Counselors, here’s how you might give more application-related advice to your students without necessarily spending more time to do so.
1. Complete applications for the 3-5 schools that are most popular with your student population.
Not necessarily the most desirable or the most popular picks for “first choice,” but those that receive the most applications from your students every year. Create your own accounts and fill out the applications as if you were actually applying. You won’t be submitting them (obviously), but you will be completing the applications exactly as your students will do.
2. As you work your way through the applications, keep notes about three things:
A. Any part of the application you recognize as something students regularly ask you about.
If you answer the same questions every year from your students about a particular college’s application, make a note of it as you work your way through.
B. Those items that you found confusing or that otherwise gave you pause.
It might be a drop-down menu that didn’t have a choice you wanted, a question whose wording could be interpreted several ways, or even an error message that popped up until you figured out what needed to be done to get past it. What would you tell a student to do now that you know what you know?
C. Any insight you’d like to offer your students about a particular portion.
As you work through the application, you’ll inevitably think of things you’d advise a student to do (or not do) in particular sections. Maybe you’d remind him that your school is on the block plan and that he should mention that in a section about course selection. Maybe you’d tell him that the ROP program doesn’t appear in a particular menu. Maybe you’d explain that yes, he is in fact applying to a degree program and should check “yes” to that question. If you would advise it, keep a note of it.

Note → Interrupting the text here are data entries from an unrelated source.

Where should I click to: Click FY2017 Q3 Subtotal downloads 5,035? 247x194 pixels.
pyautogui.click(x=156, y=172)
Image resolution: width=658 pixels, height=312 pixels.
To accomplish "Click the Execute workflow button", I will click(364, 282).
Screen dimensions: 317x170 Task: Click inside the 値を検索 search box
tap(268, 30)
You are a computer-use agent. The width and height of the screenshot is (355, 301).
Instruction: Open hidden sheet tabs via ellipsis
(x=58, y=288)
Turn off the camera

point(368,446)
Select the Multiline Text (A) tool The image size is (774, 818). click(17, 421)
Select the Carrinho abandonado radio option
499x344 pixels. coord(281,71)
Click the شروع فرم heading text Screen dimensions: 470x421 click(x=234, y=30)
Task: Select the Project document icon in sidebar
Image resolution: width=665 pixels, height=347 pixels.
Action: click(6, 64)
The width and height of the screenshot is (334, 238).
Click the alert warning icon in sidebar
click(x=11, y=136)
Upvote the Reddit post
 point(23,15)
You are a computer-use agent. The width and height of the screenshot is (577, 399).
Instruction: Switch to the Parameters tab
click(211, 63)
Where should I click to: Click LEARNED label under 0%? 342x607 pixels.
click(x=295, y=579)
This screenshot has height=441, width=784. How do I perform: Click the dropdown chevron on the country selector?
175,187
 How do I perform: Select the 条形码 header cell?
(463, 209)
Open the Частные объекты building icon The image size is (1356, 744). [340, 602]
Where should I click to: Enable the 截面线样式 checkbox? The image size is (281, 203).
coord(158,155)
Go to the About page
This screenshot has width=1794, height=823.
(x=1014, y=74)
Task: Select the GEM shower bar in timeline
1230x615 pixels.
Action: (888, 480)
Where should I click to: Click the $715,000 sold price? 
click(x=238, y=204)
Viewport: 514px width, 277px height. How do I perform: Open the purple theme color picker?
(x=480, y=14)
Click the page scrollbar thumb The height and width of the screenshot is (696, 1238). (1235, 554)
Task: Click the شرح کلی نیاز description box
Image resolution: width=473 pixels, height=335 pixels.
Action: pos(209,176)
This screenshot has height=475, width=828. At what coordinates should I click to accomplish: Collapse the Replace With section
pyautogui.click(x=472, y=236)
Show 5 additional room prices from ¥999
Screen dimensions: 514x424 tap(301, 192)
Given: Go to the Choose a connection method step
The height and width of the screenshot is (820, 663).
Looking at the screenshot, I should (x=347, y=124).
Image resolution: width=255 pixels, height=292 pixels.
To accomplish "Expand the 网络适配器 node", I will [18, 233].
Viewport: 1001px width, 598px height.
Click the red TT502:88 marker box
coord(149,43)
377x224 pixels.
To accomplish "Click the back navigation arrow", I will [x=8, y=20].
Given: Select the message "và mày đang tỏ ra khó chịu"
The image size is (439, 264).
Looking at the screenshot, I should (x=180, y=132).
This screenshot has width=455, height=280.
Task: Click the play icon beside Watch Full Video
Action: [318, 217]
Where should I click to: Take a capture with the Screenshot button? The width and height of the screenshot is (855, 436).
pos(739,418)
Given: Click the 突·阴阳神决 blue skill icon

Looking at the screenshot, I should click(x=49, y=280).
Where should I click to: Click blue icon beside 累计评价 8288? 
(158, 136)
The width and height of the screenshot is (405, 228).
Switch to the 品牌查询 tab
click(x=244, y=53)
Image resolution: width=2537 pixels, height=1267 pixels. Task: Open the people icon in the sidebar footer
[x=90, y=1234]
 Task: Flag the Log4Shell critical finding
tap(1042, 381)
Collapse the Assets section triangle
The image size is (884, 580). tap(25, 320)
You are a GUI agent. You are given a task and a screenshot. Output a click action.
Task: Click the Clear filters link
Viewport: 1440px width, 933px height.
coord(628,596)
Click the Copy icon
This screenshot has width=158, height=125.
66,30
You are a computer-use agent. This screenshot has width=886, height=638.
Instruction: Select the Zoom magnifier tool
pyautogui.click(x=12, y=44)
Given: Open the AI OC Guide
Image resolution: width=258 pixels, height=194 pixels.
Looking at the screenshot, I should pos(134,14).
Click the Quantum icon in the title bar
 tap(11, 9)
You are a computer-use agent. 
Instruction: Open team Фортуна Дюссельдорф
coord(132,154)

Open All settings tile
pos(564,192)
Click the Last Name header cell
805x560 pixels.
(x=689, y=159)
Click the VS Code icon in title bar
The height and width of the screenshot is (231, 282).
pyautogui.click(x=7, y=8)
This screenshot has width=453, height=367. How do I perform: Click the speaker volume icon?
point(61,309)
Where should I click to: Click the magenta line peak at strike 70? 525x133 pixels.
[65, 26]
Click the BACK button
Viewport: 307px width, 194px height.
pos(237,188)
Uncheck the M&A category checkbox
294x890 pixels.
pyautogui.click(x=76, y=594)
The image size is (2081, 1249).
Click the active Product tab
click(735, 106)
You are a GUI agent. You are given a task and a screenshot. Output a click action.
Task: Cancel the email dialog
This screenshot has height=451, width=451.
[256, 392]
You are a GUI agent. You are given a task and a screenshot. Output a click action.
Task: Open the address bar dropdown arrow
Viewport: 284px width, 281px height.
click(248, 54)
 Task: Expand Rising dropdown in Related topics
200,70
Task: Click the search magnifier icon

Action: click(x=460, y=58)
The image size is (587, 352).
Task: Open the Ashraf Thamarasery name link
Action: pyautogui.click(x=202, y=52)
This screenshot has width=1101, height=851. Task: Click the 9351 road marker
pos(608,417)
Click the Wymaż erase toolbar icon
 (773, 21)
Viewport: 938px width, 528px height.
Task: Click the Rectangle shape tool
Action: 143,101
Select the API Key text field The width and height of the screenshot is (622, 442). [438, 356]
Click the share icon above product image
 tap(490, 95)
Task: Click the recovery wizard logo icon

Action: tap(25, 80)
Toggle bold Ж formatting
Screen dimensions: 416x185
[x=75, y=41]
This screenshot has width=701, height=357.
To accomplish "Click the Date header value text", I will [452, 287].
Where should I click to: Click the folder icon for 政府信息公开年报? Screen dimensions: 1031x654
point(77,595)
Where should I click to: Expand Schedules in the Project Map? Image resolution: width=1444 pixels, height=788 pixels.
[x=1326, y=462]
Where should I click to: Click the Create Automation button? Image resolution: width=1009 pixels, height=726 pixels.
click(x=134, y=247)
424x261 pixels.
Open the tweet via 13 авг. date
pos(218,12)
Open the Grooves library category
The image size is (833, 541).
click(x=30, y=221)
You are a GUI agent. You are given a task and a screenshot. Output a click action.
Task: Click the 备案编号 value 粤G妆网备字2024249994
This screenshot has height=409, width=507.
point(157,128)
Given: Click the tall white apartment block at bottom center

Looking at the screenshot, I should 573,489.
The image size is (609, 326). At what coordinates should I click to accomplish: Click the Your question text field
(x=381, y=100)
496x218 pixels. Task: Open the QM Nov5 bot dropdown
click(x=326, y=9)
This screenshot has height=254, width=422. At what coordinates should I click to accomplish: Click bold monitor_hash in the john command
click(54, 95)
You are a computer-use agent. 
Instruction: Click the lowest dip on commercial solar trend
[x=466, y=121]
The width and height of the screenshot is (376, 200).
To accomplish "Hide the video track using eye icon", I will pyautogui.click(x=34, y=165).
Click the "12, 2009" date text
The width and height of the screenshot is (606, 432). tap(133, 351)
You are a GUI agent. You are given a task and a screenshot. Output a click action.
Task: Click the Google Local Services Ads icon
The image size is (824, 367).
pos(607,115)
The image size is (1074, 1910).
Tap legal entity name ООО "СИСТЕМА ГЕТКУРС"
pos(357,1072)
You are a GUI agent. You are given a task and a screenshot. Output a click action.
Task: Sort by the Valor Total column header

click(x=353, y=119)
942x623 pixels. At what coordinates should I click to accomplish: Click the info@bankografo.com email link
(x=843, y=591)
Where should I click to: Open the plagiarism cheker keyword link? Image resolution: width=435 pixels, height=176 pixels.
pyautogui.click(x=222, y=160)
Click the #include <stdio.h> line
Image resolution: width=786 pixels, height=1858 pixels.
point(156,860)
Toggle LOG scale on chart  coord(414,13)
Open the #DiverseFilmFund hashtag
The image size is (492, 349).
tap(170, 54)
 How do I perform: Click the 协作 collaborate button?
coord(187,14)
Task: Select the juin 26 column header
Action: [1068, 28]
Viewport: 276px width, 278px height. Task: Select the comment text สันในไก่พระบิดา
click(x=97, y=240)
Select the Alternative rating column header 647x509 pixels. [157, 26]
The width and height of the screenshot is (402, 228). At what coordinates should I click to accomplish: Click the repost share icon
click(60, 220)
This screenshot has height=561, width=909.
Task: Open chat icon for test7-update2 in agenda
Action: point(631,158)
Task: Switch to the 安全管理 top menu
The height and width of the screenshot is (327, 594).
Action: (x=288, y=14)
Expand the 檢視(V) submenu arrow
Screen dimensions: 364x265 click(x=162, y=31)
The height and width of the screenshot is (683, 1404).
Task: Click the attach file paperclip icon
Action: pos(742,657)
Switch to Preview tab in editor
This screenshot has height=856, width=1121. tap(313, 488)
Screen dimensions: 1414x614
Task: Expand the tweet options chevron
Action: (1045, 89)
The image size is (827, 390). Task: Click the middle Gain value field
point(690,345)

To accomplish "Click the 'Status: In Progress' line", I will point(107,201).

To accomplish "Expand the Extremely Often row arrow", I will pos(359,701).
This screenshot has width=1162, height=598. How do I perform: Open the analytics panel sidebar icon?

At the end of the application, you’ll have several pages of notes organized from the beginning of the application to the end.
3. Next, spend a few hours typing up your notes into clear, readable directions.
Create headings that match the application headings and imagine your student reading your document while filling out the application, progressing line-by-line guided by your advice.
4. Give them to your students.
Every student at your school who applies to one of these colleges should receive the application guideline. Put them up on the school website or otherwise make them readily available.
“But I don’t have time.”
Counselors, especially those with large caseloads in public schools, are busy. But that’s exactly why this project is worth setting aside time to do.
If you can dedicate just a few hours of time for each of the 3-5 schools that are most popular for your kids, you’ll cut down on the time you’ll need to spend answering the same questions over and over again. You’ll create a document that is there with your insight and advice at 10 p.m. on a Sunday night when a student is filling out an app. And next year, unless a college completely redesigns its application, all you’ll need to do is update and refine each of your guides. The first version is the most time-consuming and difficult to create. But each year, you’ll work on it less while improving it even more. The work the guides will do on your behalf over time will far outweigh the initial outlay of time and effort.
Bonus tip: share the guides with your counseling colleagues at other schools.
It’s the right thing to do as we’re all trying to help kids. But maybe you’ll also inspire them to write and share their own guides.